A novice or experienced family history researcher can make some mistakes when putting together the family tree. So you don’t have to redo your work or cause any continual errors to be carried on, here are some ideas to avoid any research mistakes.
First, never start and solely depend on anyone else’s information / family tree data. Countless times I have seen where someone put in a person that was not related in any form to the main family. They just happened to have a name similar to someone else in the family or they were added because someone did not check completely the information. Nothing wrong at reviewing and looking at others’ research and it may even give you some ideas of where family members lived, but don’t copy everything and call your work done.
Next, any research you do, use as many varied resources you can find.
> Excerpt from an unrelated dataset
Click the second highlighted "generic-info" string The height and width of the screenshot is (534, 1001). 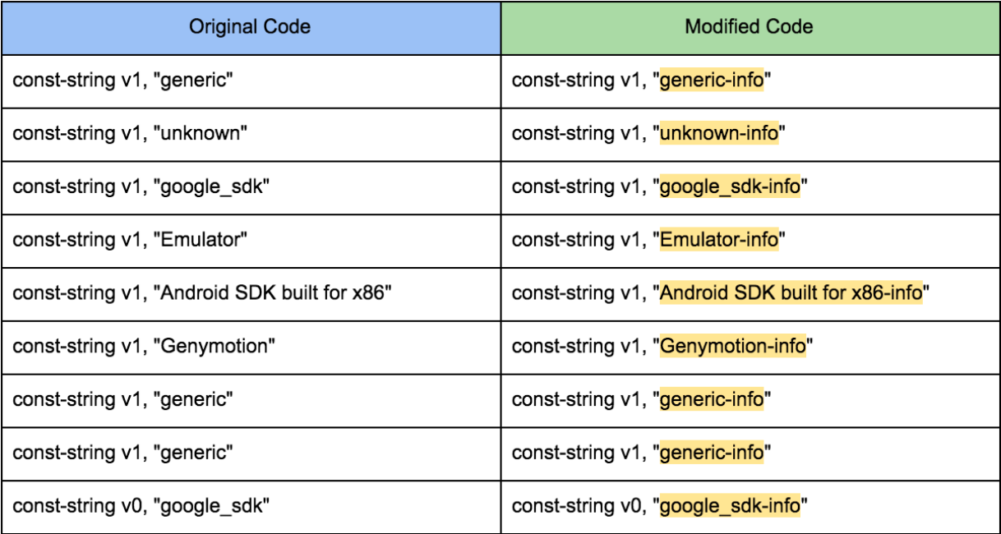pyautogui.click(x=712, y=400)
Not just vital records but do check with living family members also for what they know. You need to check with at least 3 to 4 different sources — again not someone else’s work.
When versifying, also make sure you have dates exact, names spelled right, locations written with the right town, county and state. Remember many names for towns are used in different states. Sometimes there could be just a simple typing error.
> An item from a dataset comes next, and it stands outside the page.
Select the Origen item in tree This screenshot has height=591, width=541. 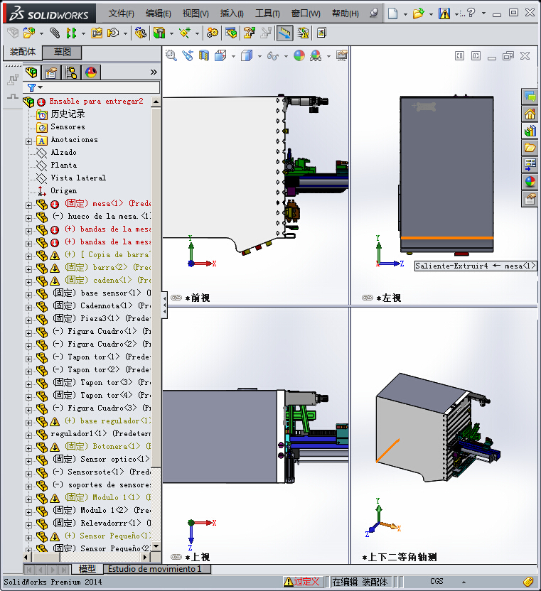(x=63, y=190)
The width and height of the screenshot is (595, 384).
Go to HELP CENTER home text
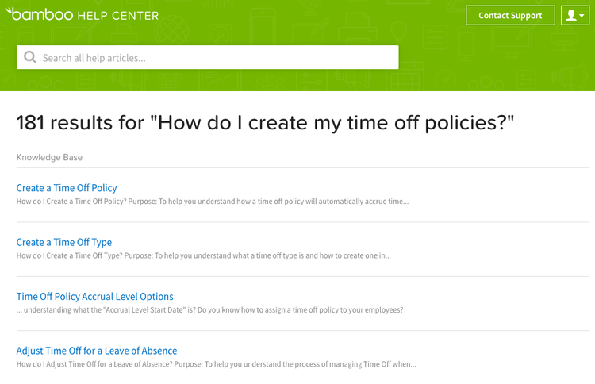118,16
One major mistake is starting your research with a great grandparent or a 2nd cousin. Instead always start with yourself. You know yourself best, get that info down. Then move to your parents, including all details you can learn from them and / or your research. Next do your siblings with dates, occupations, spouses, etc. Just covering that immediate family will take some time. True, you might not get all the information, but at least you have your core. Then move to your mother or your father’s parents. It might be easier to do the father’s lineage since the surname would be the same. With those grandparents, that is four individuals and that can take some time to do it right. However, that is how your avoid mistakes.
Find your mother’s maiden name, and her mother’s maiden name, etc. That is a major mistake by researchers, yet once you learn those family names and the stories connected, there can be a wealth of information. One method to help locate such maiden names; look at middle names for different family members. My mother’s name was Nan Musselman Everhart. The Musselman middle name was indeed a maiden name for my mother’s grandmother.
Lastly, keep organized as you go along. If you try to organize everything months down the road, some things might get misplaced. Use a computer, a notebook, filing cabinet, something so everything stays together and dividing by family surnames is a good method.